Em um contexto ideal, uma impressora a laser e um computador podem causar bons resultados (também pode ser impressora jato de tinta, mas o resultado não se equipara à laser). Numa hipótese mais econômica, usa-se um original que é copiado em máquinas “xérox”. A primeira hipótese obviamente gera a maior relação custo-benefício, e requer um investimento relativamente pequeno (sem mencionar que muitos lares já possuem um computador com impressora, o que implica em investimento zero).
O processo de confecção é feito livro a livro, o que insere vantagens adicionais, tais como:
Pequena margem de perdas, pois a produção é dimensionada em acordo com a procura;
Alto grau de personalização, pois cada exemplar pode ser formatado ao gosto do cliente;
Pequeno investimento inicial (se o computador não precisar ser comprado);
Baixo capital de giro;
Proximidade com o cliente, o que permite corpo a corpo e conteúdos mais específicos a cada caso.
O potencial econômico pode ainda ser ampliado se encararmos o mercado como consumidor de conhecimento, e não apenas de livros. Assim, surgem oportunidades na formação intelectual, com a promoção de palestras, workshops, debates e afins. Neste nível, o limite é o potencial empreendedor de quem o explora.
Em um outro patamar, existem os serviços que utilizam material impresso, como escolas e empresas especializadas em treinamento. Pelas suas características, o mercado literário pode abrir portas antes inimaginadas e se torna uma fonte potencial de geração de renda, ao passo em que amplia sua função social de formação de consciência crítica.
Do lado do consumidor, temos que qualquer comunidade possui necessidades inerentes, muita das quais podem ser supridas pela informação (ou esta é a chave para a busca de uma solução mais abrangente). Existe então um nicho de mercado potencial, que não consegue ser alcançado através dos modelos tradicionais: o de conteúdo personalizado caso a caso, em acordo com o que as pessoas desejam saber. Por isto o direcionamento do grupo será no intento de identificar e solucionar estas lacunas de conhecimento.
A princípio, acredita-se que o trabalho corpo a corpo e formação de opinião através de eventos (palestras, workshops etc), aliados a um material com informação reconhecidamente necessária, pode induzir o consumo do livro como objeto, tendo ainda o ganho por tabela de estimular a leitura nas pessoas comuns como uma conseqüência direta do ato de persuasão.

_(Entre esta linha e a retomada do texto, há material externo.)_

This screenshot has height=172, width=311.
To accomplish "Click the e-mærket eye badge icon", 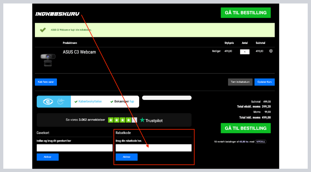I will 48,101.
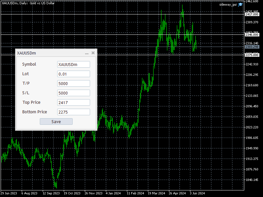
Task: Click inside the T/P input field
Action: tap(73, 83)
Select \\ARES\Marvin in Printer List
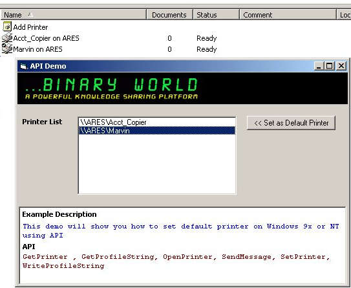This screenshot has width=351, height=288. coord(157,131)
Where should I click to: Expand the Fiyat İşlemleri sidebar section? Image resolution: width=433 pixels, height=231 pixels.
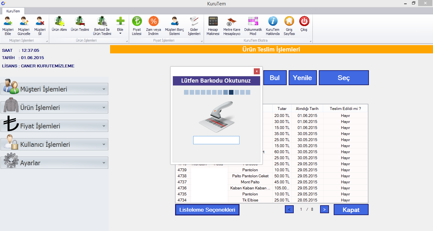point(54,126)
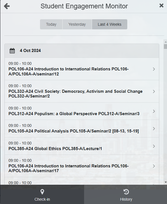Click the scrollbar down arrow
The height and width of the screenshot is (204, 167).
tap(166, 182)
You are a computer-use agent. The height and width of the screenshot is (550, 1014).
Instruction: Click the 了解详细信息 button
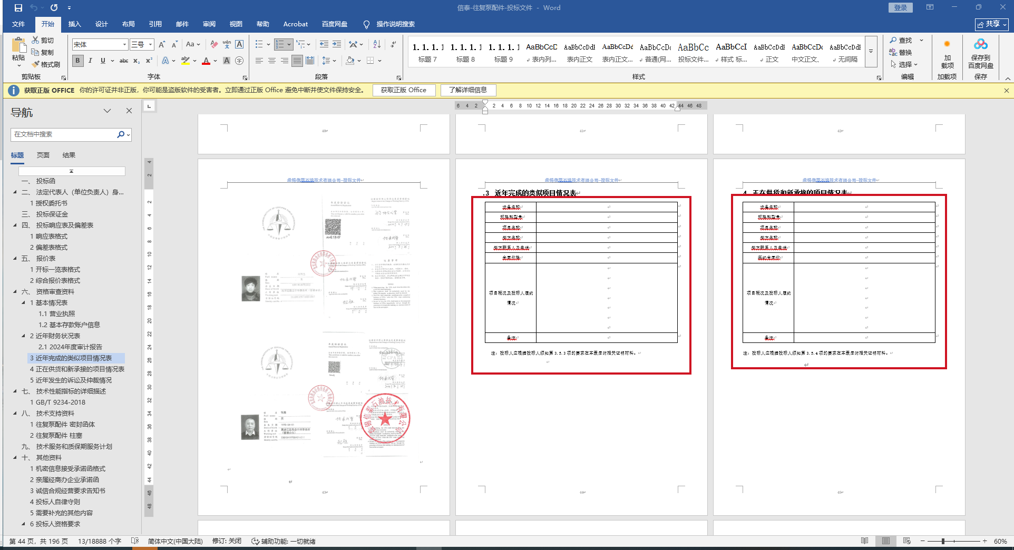pos(468,90)
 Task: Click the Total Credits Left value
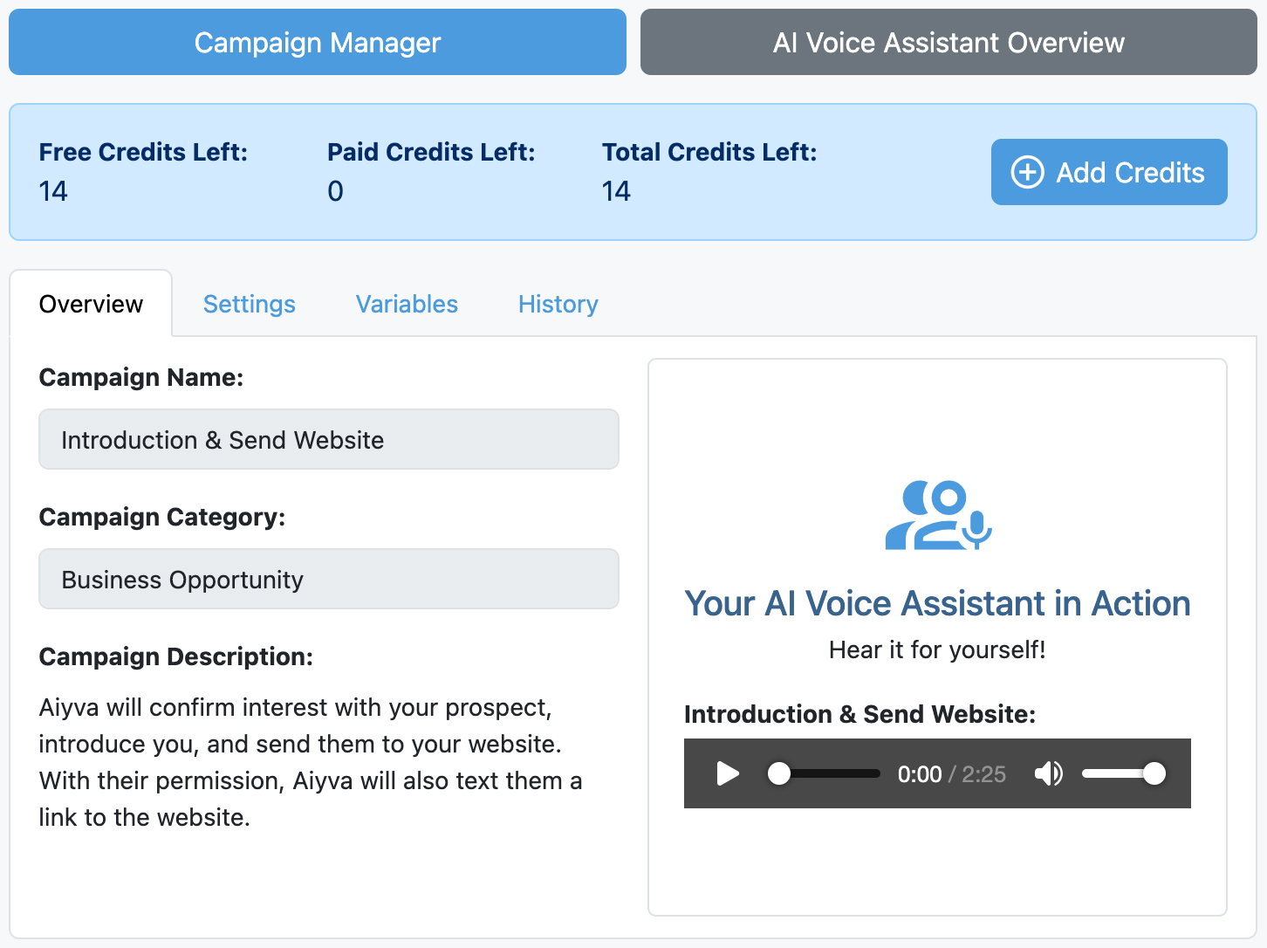[616, 191]
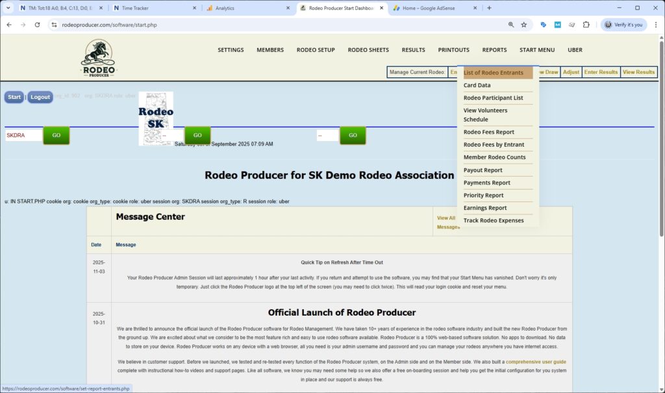This screenshot has width=665, height=393.
Task: Open the browser extensions puzzle icon
Action: click(586, 24)
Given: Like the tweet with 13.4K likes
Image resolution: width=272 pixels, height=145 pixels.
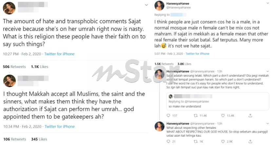Looking at the screenshot, I should coord(223,115).
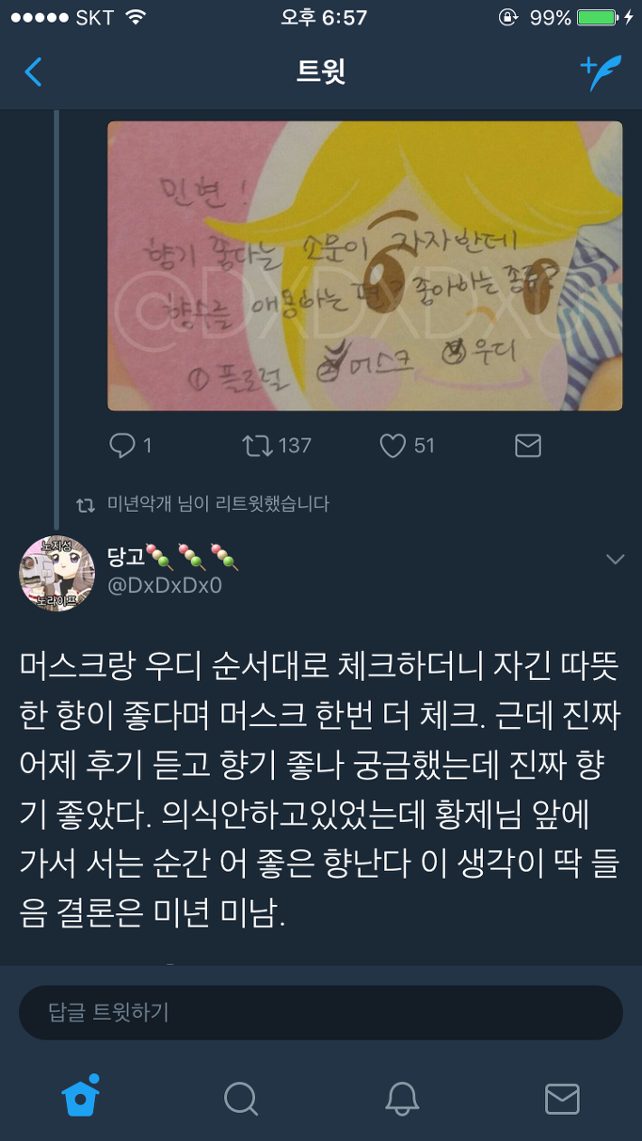Retweet using the 137 retweet icon

pos(258,445)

Atingir o centro da vida comunitária é um privilégio que as economias de escala não estão capacitadas para conseguir: é necessário um modelo de negócios específico e adaptado à realidade local, além de muito descentralizado. Na maioria dos casos, os custos administrativos que uma empresa já possui inviabilizam o negócio, pois é necessário novas formas de produção, distribuição e controle, cujas margens de lucro quase sempre são incompatíveis2. Estes problemas, no entanto, são consideravelmente reduzidos quando o modelo já nasce incorporando estas características, pois está livre de excessos que neste caso são desnecessários.
1 As tiragens giram em torno de 3 mil exemplares, sendo o ideal 30 mil. Então os prejuízos com encalhe são realmente altos para que possamos acusar os editores sem um conhecimento mais profundo da realidade deles.
2 Veja: HART, Stuart L, PRAHALAD, C. K. O pote de ouro na base da pirâmide. HSM Management. n. 32, p. 14-27, maio-junho 2002.